If a job management folder provided by such a device is prepared in
which a specific program file is held in advance, a user can
perform operation using a computational resource on this device
only by attaching the USB memory and copies processing target data
into the USB memory. In such a case, an external processing device
can be used as if allowed only by attachment of a USB memory
independently from the OS 161 or an architecture of the PC 110.
Second Embodiment
[0110] Next, a second embodiment will be described. Components of a
distributed processing device in the following second to tenth
embodiments are the same as the components of the distributed
processing device 1 of the first embodiment, and description
thereof will be omitted. As described above, in the case where the
program does not support dynamic change of a degree of parallelism,
when one processor file is taken out from the job execution folder
50 during distributed processing being executed, the distributed
processing is suspended at the time.
──────────
## The tasks:
1. In the patent passage on the distributed processing device, what happens if one processor file is taken out of the job execution folder 50 during distributed processing, when the program does not support dynamic change of a degree of parallelism?
2. Can you continue the patent passage on the distributed processing device from the point where it stops?

## Source material:
──────────
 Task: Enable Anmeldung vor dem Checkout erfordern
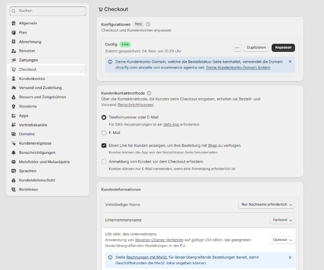click(x=104, y=161)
──────────
## Written responses:
1. The distributed processing is suspended at that time.

2.
[0111] In the case of a program which does not support migration,
in order to resume distributed processing after all processor files
are taken out and the distributed processing is suspended,
processor files corresponding to originally used computational
resources need to be placed in the job execution folder 50.
[0112] To properly inform a user of such a circumstance, the file
processing section 11 creates a virtual file for prompting a user
operation as necessary.
[0113] FIG. 15 is an explanatory diagram illustrating a state in
which a virtual file has been generated.
[0114] FIG. 15 shows a state in which the processor file 34 is
taken out from the job execution folder 50 after four computational
resources are assigned to a program which does not support dynamic
change of a degree of parallelism or migration and then the program
is started. In this case, because distributed processing is
suspended, the name of the state file 55 is changed to the file
name "SUSPENDED" indicating suspension. Further, in the job
execution folder 50, a virtual file 57 is generated which requests
the taken-out processor file 34 to be placed back in the job
execution folder 50 again.
[0115] This virtual file 57 is given a file name
"request_cpu3.pureq" for requesting the processor file 34 having a
file name "cpu3.pu" to be placed back in the job execution folder
50. The virtual file 57 disappears when a copy of the processor
file 34 is placed again in the job execution folder 50.
[0116] Because the virtual file 57 as described above is generated
by the file processing section 11, final operation or determination
can be left to a user. Thereby, the user can understand an issue or
a solution, and enhance understanding of distributed
processing.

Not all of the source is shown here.